Старик раскольник вздыхал, не поднимая глаз.

— Вера наша в том, чтобы не жалеть себя, свергнуть деспотическое правительство и установить свободное, выборное, народное.

Старик тяжело вздохнул, встал, расправил полы халата, опустился на колени и лег к ногам Меженецкого, стукнувшись лбом о грязные доски пола.

— Зачем вы кланяетесь?

— Не оманывай ты меня, открой, в чем вера ваша, — сказал старик, не вставая и не поднимая головы.

— Я сказал, в чем наша вера. Да вы встаньте, а то я и говорить не буду. Старик поднялся.

— В том и вера того юноши была? — сказал он, стоя перед Меженецким и изредка взглядывая ему в лицо своими добрыми глазами и тотчас же опять опуская их.
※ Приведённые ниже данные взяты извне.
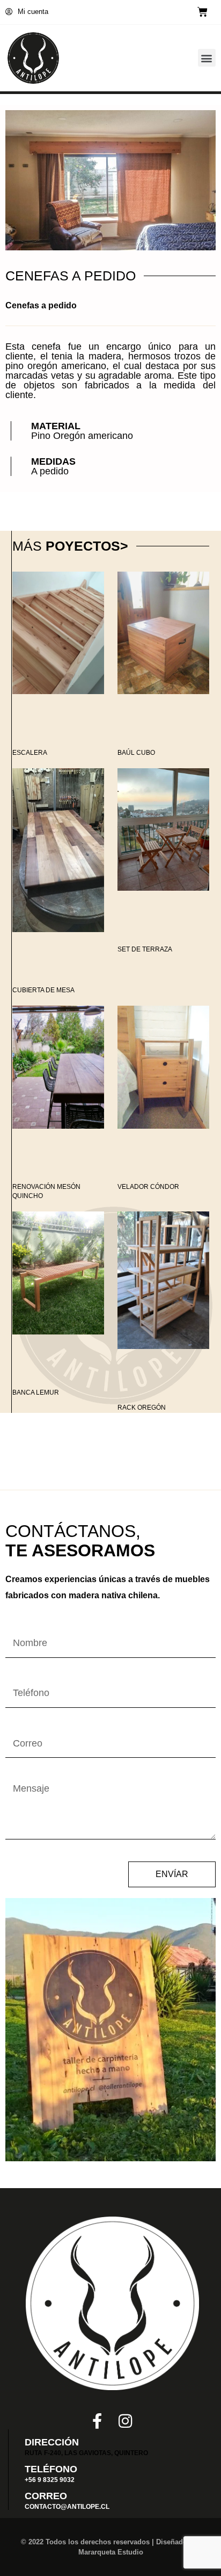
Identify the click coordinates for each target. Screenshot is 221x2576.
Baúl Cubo (136, 752)
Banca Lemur (35, 1392)
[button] (207, 58)
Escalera (29, 752)
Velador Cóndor (148, 1186)
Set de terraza (144, 949)
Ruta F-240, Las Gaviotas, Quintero (86, 2453)
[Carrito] (202, 12)
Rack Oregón (141, 1407)
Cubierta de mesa (43, 990)
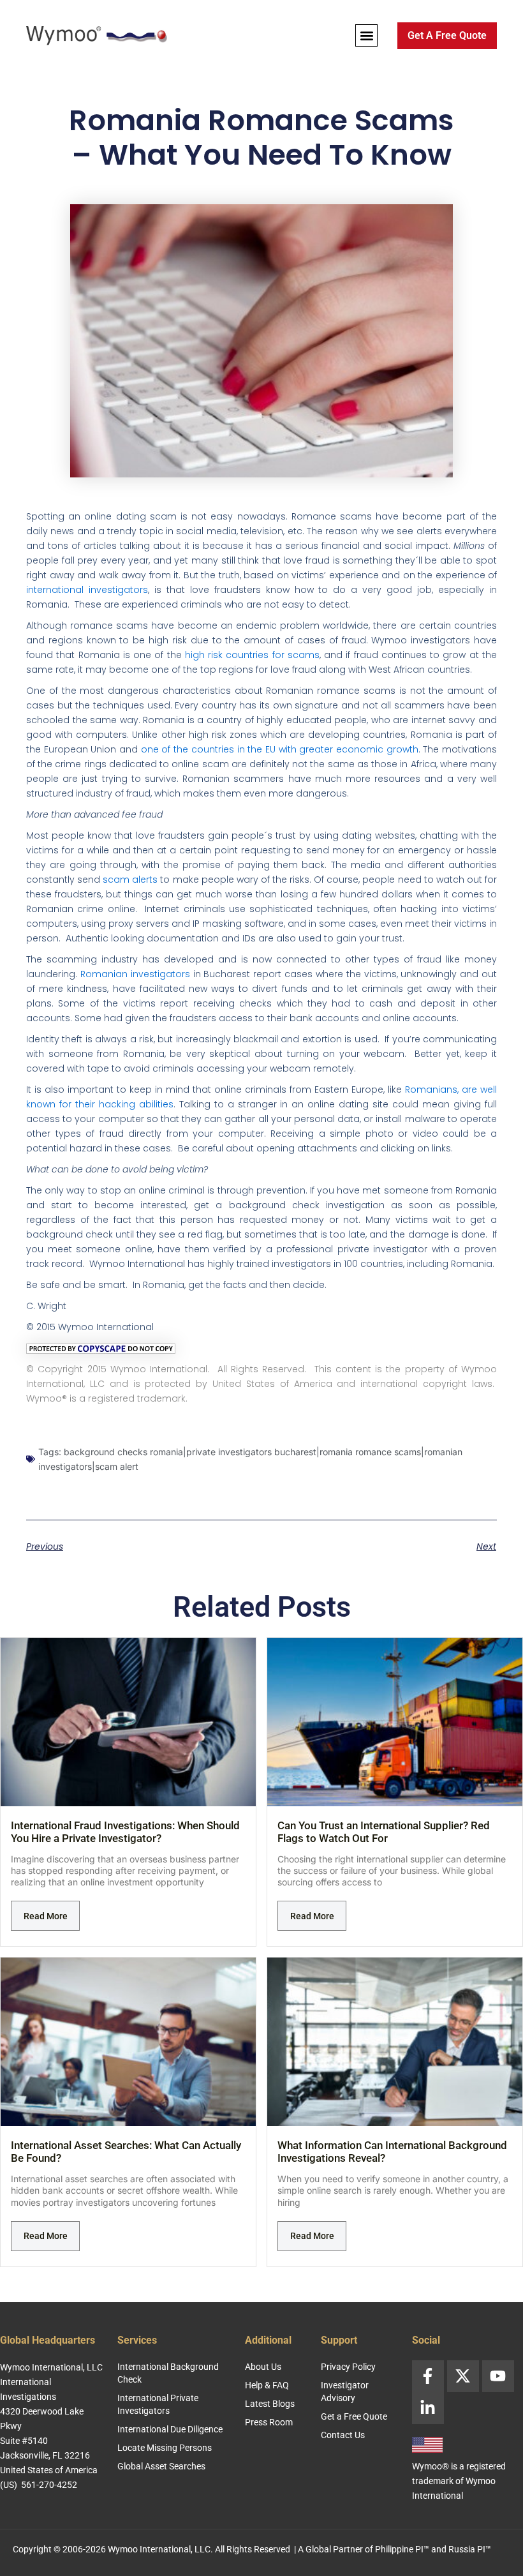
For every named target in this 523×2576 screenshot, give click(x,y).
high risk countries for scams (252, 654)
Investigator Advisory (345, 2391)
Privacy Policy (348, 2367)
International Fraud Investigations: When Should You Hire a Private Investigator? (125, 1832)
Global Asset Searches (161, 2466)
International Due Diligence (170, 2429)
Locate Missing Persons (164, 2448)
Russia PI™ (469, 2549)
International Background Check (168, 2373)
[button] (366, 35)
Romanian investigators (135, 974)
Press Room (269, 2422)
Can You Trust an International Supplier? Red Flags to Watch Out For (383, 1832)
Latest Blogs (270, 2404)
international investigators (87, 589)
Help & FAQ (267, 2385)
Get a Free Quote (354, 2416)
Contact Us (343, 2435)
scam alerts (130, 879)
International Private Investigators (157, 2404)
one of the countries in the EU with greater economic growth (279, 749)
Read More (46, 1916)
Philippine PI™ (402, 2549)
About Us (263, 2367)
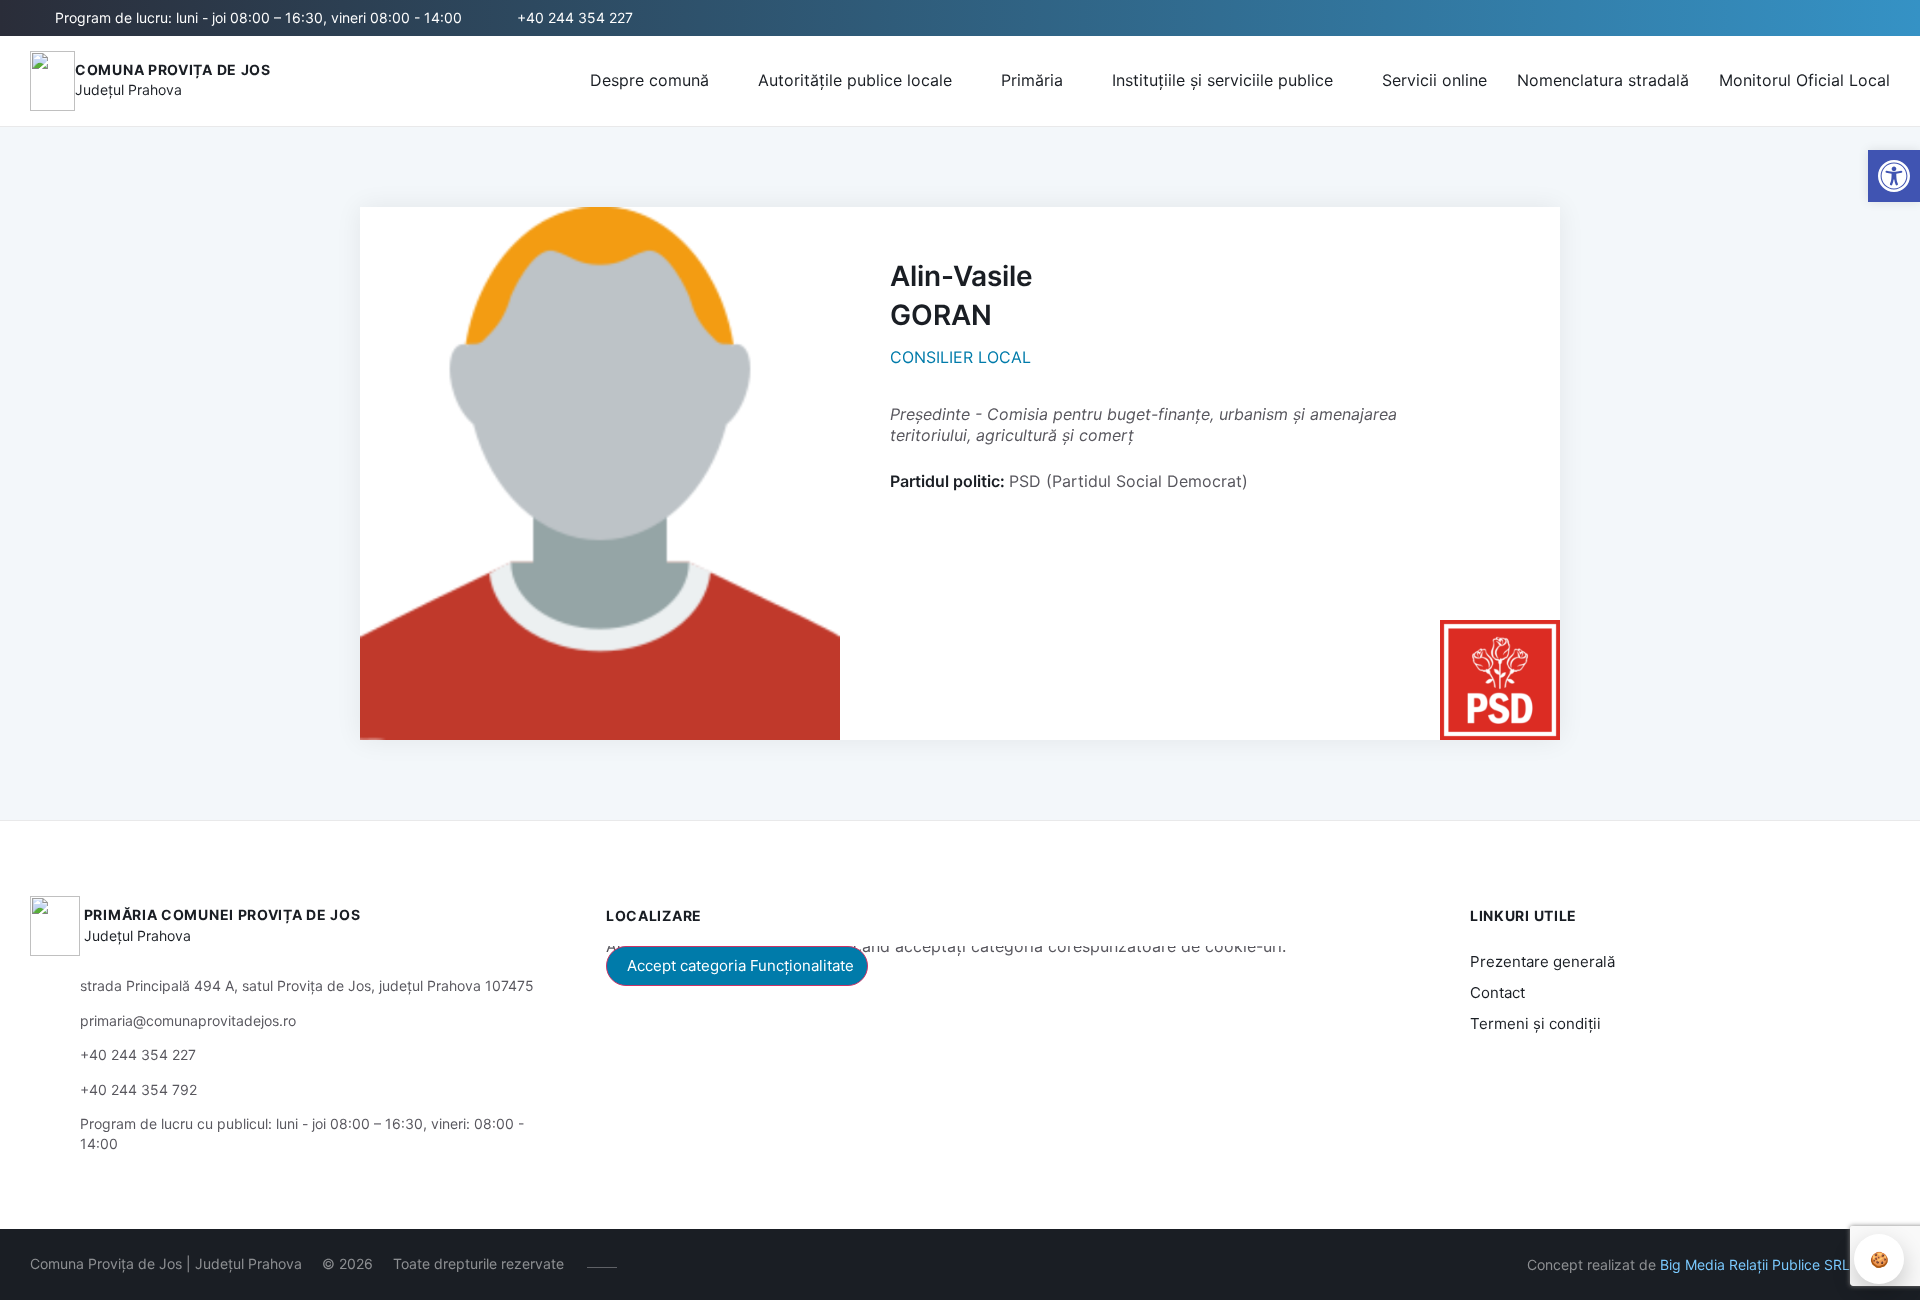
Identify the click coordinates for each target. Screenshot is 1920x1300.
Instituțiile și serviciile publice (1222, 80)
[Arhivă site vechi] (766, 1264)
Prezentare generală (1542, 961)
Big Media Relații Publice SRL (1755, 1264)
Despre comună (649, 80)
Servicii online (1434, 80)
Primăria (1032, 80)
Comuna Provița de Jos (173, 69)
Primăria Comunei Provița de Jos (222, 914)
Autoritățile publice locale (855, 80)
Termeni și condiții (1535, 1023)
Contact (1497, 992)
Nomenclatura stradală (1603, 80)
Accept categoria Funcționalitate (740, 965)
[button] (1878, 19)
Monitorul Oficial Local (1804, 80)
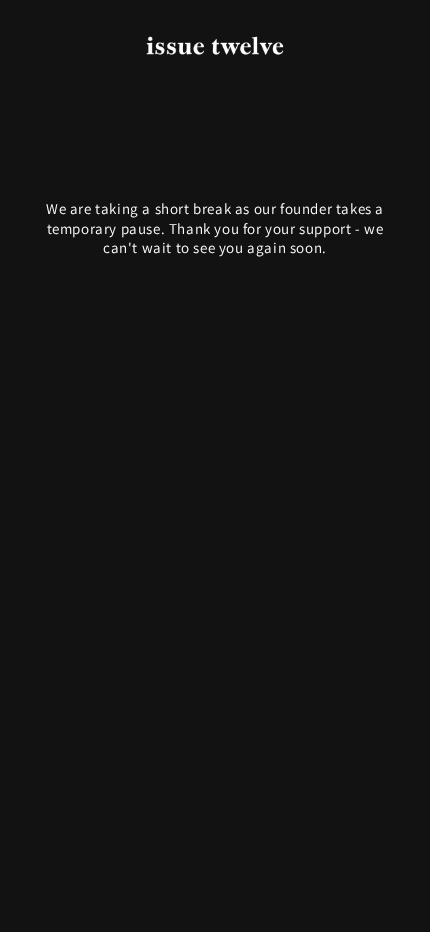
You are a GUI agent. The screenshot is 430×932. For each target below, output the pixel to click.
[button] (215, 126)
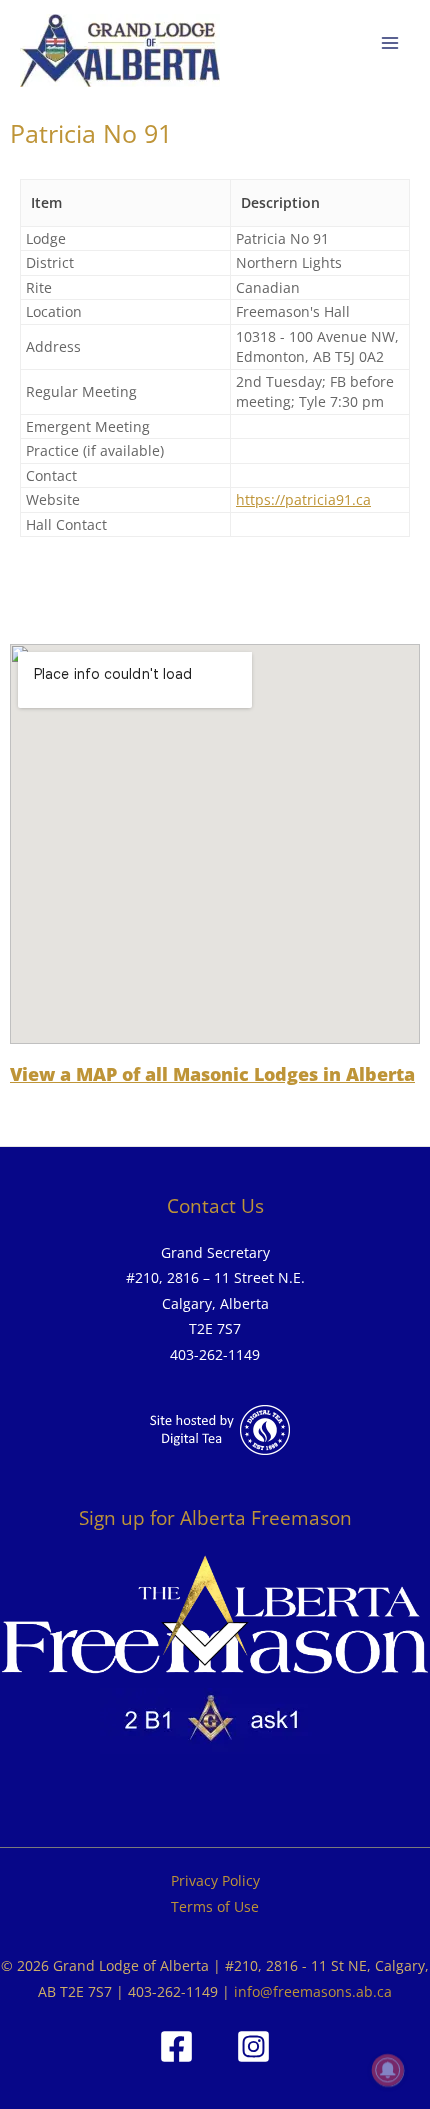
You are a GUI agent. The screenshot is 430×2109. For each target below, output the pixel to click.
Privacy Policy (215, 1880)
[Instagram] (253, 2046)
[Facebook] (176, 2046)
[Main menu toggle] (390, 43)
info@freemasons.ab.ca (313, 1991)
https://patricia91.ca (303, 499)
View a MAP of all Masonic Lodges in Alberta (212, 1074)
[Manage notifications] (388, 2070)
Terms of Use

— В том самом и была, за то его и повесили. А меня вот за ту же веру теперь в Петропавловку везут.

Старик поклонился в пояс и молча вышел из камеры.

«Нет, не в том вера того юноши, — думал он. — Тот юнош знал истинную веру, а этот либо хвастался, что он одной с ним веры, либо не хочет открыть... Что же, буду добиваться. И здесь и в Сибири. Везде Бог, везде люди. На дороге стал, о дороге спрашивай», — думал старик и опять взял Новый Завет, который сам собой раскрывался на Откровении, и, надев очки, сел у окна и стал читать его.

IX

Прошло еще семь лет. Меженецкий отбыл одиночное заключение в Петропавловской крепости и пересылался на каторгу.

Он много перенес за эти семь лет, но направление его мыслей не изменилось, и энергия не ослабела. При допросах, перед заключением в крепость, он удивлял следователей и судей своей твердостью и презрительным отношением к тем людям, во власти которых он находился. В глубине души он страдал оттого, что был поймай и не мог докончить начатого дела, но не показывал этого: как только он приходил в соприкосновение с людьми, в нем поднималась энергия злобы. На вопросы, которые ему делали, он молчал и только тогда говорил, когда был случай уязвить допрашивающих — жандармского офицера или прокурора.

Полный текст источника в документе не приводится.